You can read about all the prostate cancer research we’ve blogged about recently here. We have also written about some important clinical trial results in prostate cancer that were announced earlier this year – you can read the news report here. And you can also find out about all the prostate cancer research we are funding here.
Nick, Cancer Research UK
Nick Peel August 20, 2015
Hi Alison & Katie,
Thanks for your comments. Rare cancers are absolutely something we’re focusing on too, as part of our work with the International Rare Cancers Initiative.
In answer to your specific questions, yes – we’ve just agreed to support a clinical trial that’s testing whether patients with pancreatic neuroendocrine tumours benefit from having chemotherapy following surgery. And we’re also funding a trial testing a new treatment for people with neuroendocrine tumours that start in other parts of the body.
And we spend more than £116 million on research into the biology of cancer, which helps us understand and tackle all types of the disease and could lead to faster diagnosis and better treatments for patients with neuroendocrine tumours.
Nick, Cancer Research UK
Doug Brown August 20, 2015
Reassuring to hear the progress and future efforts to beat cancers is really reassuring. I have nearly finished my prostate cancer course and am virtually cleared. Keep up the good work.

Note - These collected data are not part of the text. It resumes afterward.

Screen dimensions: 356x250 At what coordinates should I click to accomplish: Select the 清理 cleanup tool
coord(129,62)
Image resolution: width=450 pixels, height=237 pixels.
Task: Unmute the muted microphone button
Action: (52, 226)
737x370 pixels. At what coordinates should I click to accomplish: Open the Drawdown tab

Harvey Tordoff August 20, 2015
Hi Kat, thanks for your reply regarding IPT. I have looked at the web site and it simply says that IPT should not be taken because it lowers the blood sugar levels. Yes, that’s the point.

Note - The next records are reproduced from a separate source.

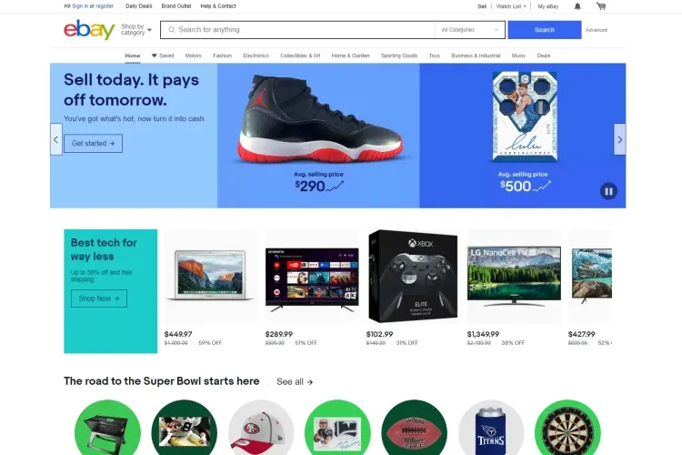The width and height of the screenshot is (682, 455).
Task: Click the Shop Now button
Action: click(99, 298)
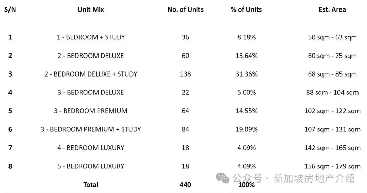Select the S/N column header
Viewport: 367px width, 193px height.
10,10
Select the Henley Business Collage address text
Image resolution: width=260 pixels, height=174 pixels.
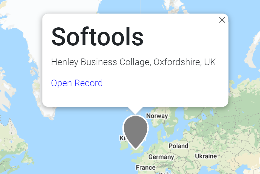coord(133,62)
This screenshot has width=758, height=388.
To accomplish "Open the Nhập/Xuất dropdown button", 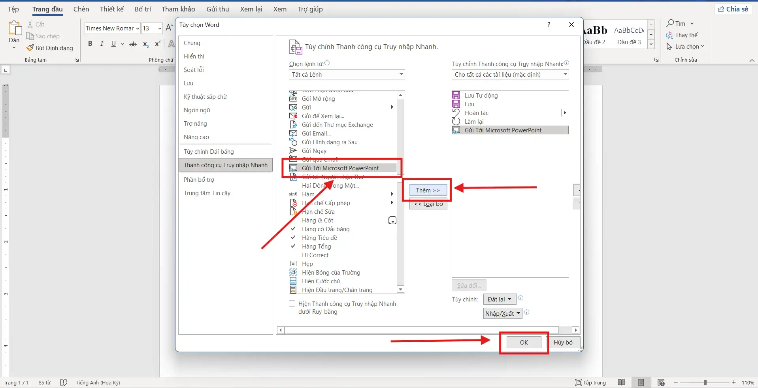I will click(x=502, y=313).
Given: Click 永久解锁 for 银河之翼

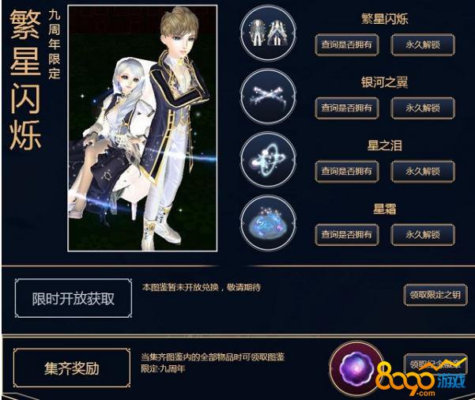Looking at the screenshot, I should click(423, 108).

Does it mean that the low dose chemo drugs are more effective? No evidence.
It is disappointing that there are no scientists out there who want to go to clinical trials. The potential is huge. Unfortunately, it also has the potential for reducing drug company revenues by 90%!
Best wishes, Harvey
Glenda Willmot August 20, 2015
Please can we have the latest on prostate cancer sometimes, both my husband and son are victims
Michael Broom August 20, 2015
I have multi myeloma cancer but there never appears to much information concerning research into this type of cancer.
Victor Rossiter August 20, 2015
I have lost 2 pals to pancreatic cancer and am pleased that you are increasing your budget in tackling this nasty cancer
Harvey Tordoff August 20, 2015
A lot of good news has emerged in recent months on new lines of cancer research. It bodes well for the future, but meanwhile there are a lot of people who have to accept treatments that are available now.
My wife is in her fifth year since she was diagnosed with Stage 3 ovarian/peritoneal cancer. Surgery and radiotherapy have been ruled out, so she has been given chemo. Again and again. It has kept the cancer at bay, but boy, those side effects!
So when we heard about IPT with low-dose chemo we thought this could be what she needs. But is it? No studies, no research, no plans for research. We can go abroad for treatment, but why isn’t this being investigated to help the thousands of chemo patients in this country who suffer from side-effects?
[IPT stands for Insulin Potentiated Therapy; insulin is used to reduce blood sugar levels; then glucose laced with chemo drugs is introduced intravenously, and the cancer cells gobble it all up. 10% of normal chemo dose, and none left to attack the rest of the body.]
Kat Arney August 20, 2015
We’re very sorry to hear about your wife, and wish you both the best.
We fund research and clinical trials on the basis of proposals made to us by researchers. To the best of our knowledge we have never been approached by any scientists wishing to study IPT for treating cancer in the UK.
However, there is evidence that insulin and insulin-like molecules can actually encourage certain cancers to grow, and we have funded a number of research projects in this area.
You may find this page looking at the current evidence around IPT useful:
Kris Henchley August 20, 2015
Thanks for the email as someone with ovarian cancer and having 2nd line chemotherapy I see and hear very little in positive news regarding research particuly when new drugs are refused by the cancer drug fund.
Mariana August 20, 2015
Well done, Cancer Research! I am a keen supporter and truly believe we WILL BEAT CANCER! :) Keep up the wonderful work you do for all of us!